Revival that starts in me

 I was asking for the wrong thing, expecting the right thing... change my circumstances, Lord, so I can be a better person, worship You with more of my life, be a better wife, a better mother.... I am not enough because my circumstances are not enough was my cry....

If you want an awakening, a revival among your people, in your situation, you must first ask yourself if you have wept over your people and their situation; for the other's pain, more than your own. As long as I see everyone else as the cause of my pain, instead of praying for God's healing over the pain they're in, I am wearing blinders instead of seeing through the eyes of God. They are all God's children, whether they're my own, the parent's of my own, or whoever I choose to turn eyes of frustration upon rather than eyes of compassion.  

Where did my cry for more actually come from?  Where did the "I don't have enough, I am not enough" idea begin?  Satan whispered, "Did He really say you can't have that... perhaps then, He is holding back....He knows that your eyes will be opened... and you will be like God, knowing both good and evil" (Gen 3 paraphrased).  I think I know, and therefore I judge, and my judgement is backed by Satan's, "You'll never have enough, you'll never be enough..."

But that's not God's whisper over me

I need your love like I need water.... Now I know differently.... 

Psalm 23.  

You are my shepherd, you hear my every cry, and your desire is that I would trust you... trust you:

As my shepherd, You have all I need, and it is all waiting for me to just realize you're there with abundant love.  A Love that really does heal all things.  

Your desire is for me to recognize that You have already provided the green meadows, and that my rest is when I'm doing Your will.  There will be no more of the conflict within that is greater than any exterior opposition when I am living closer to you.It is then that I will experience the peace of gentle streams.  I love being by flowing water, there is an infinite-ness about a stream, an ocean continuing to surge onto the beach.  You will continue to provide.  There is enough for life, and life abundant.

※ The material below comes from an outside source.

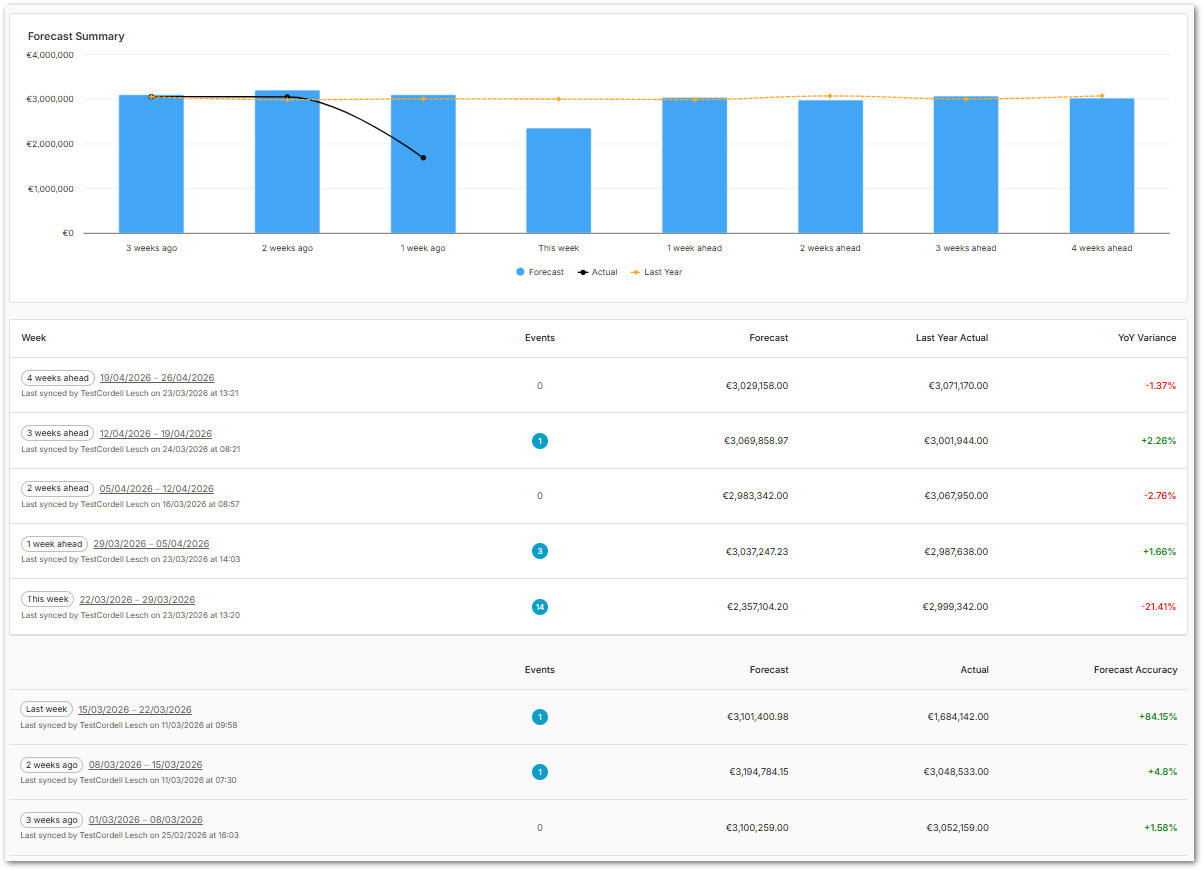Click the 14 events badge for This week
The image size is (1203, 870).
tap(540, 606)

I am willing to be shaped in private so that my words would have the power that is Yours in public.  I am willing to go to be alone an unattractive places where you will pull me closer and prepare me.  I am willing to land hard in the valley that I might testify on the mountains.  

Charles Finney said, "Revival is nothing more than a new beginning of obedience to God."  

Lord, a new beginning in me.  Yes, you will shift atmospheres because I trusted you to shift me first.  Thank You Lord.